Requirement:
According to the text below about Ferrari's volunteer work, how much did Great Conversations net at last month's gala?

Text:
+ + + + +
Mark Sutherland, manager of historic sites for the Morris County Park Commission, cited Ferrari’s fundraising work for Historic Speedwell’s annual “Friends of History” gala and garage sale.
“She makes the contacts. She makes friends buy spaces at the garage sale. She gets the silent auction items,” Sutherland marveled. “You can’t tell her, ‘You can’t do that.’ She says, ‘Yes we can!’ There’s never anything she can’t accomplish.”
Tom Werder, executive director of Morris Arts, called McKinney “the glue behind the scenes” at his nonprofit. She volunteers for tasks large and small, from serving refreshments and cleaning up at art openings to pitching big ideas at board meetings.
Eight years ago, Werder said, Ferrari suggested convening luminaries from the arts, business and sports for some stimulating chitchat. Great Conversations now is the largest fundraiser for Morris Arts, netting an estimated $150,000 at last month’s gala.
Ferrari did her undergraduate studies at the Pennsylvania College for Women and West Virginia Wesleyan, and earned an executive MBA at Fairleigh Dickinson University. She is a senior member of the Institute of Industrial Engineers.
Her mother opened her eyes to community service; Ferrari tagged along as her mom’s “helper” at an early age. Ferrari’s children and grandchildren have absorbed the message, too.
The Zonta award is bestowed to someone who makes a difference in the lives of at-risk women. McKinney said the annual selection usually comes after much spirited debate.
“This was one of the first years where it was a no-brainer,” McKinney said.
+ + + + +
Dataset records:
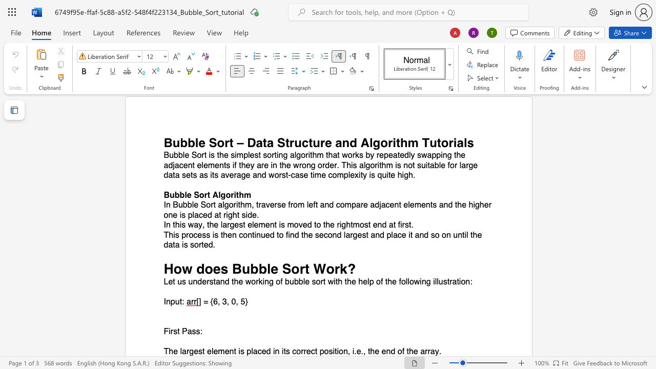  I want to click on the 1th character "o" in the text, so click(298, 351).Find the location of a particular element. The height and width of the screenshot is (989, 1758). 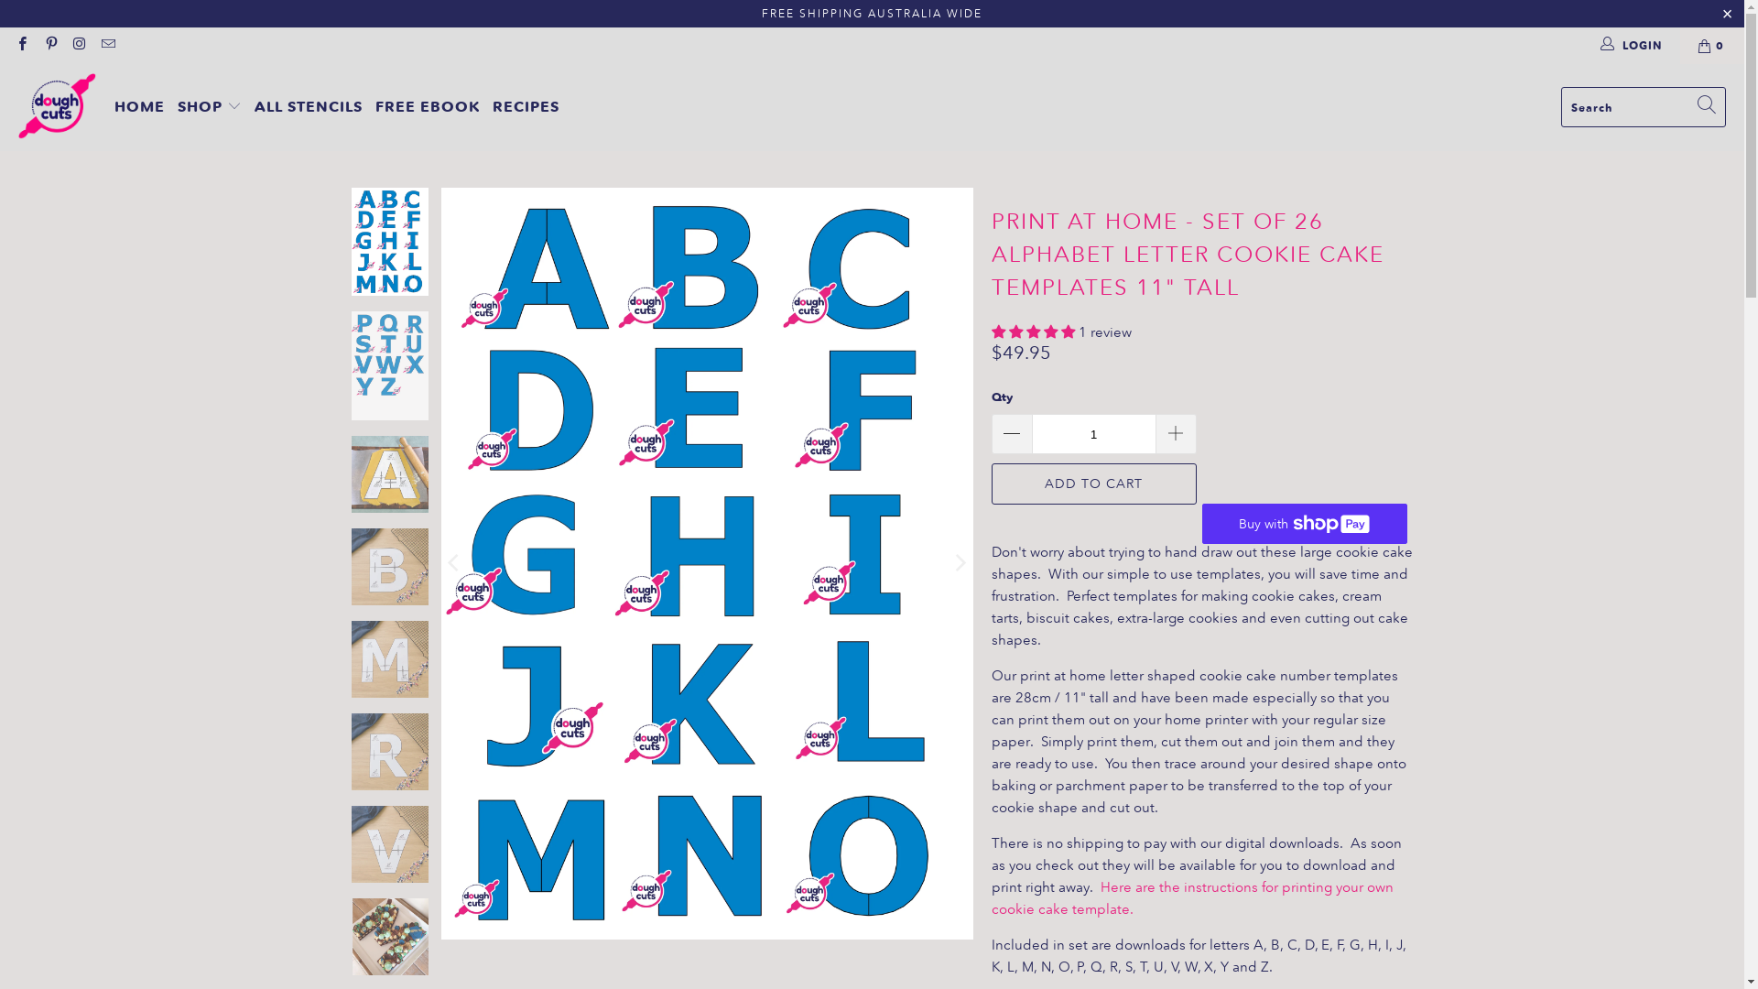

'RECIPES' is located at coordinates (525, 107).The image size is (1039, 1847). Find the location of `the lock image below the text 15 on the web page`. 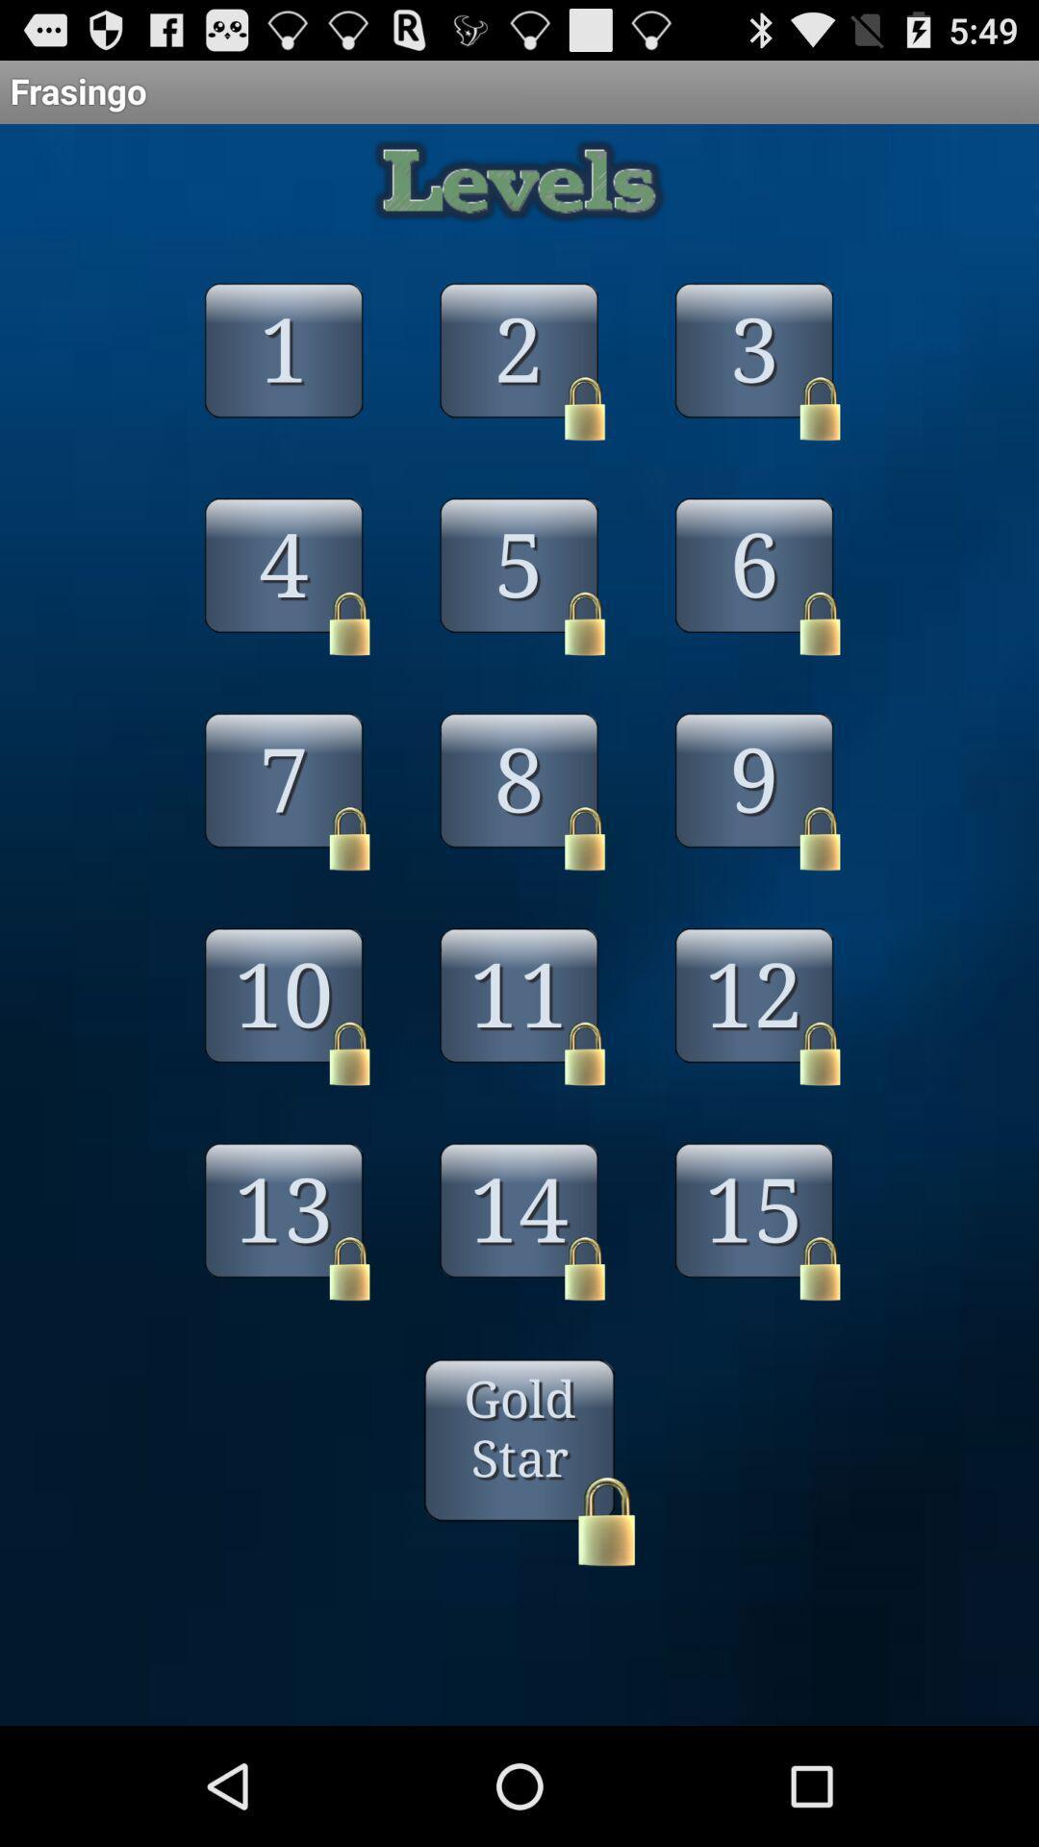

the lock image below the text 15 on the web page is located at coordinates (820, 1269).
+ + + + +
Final result:
An estimated $150,000.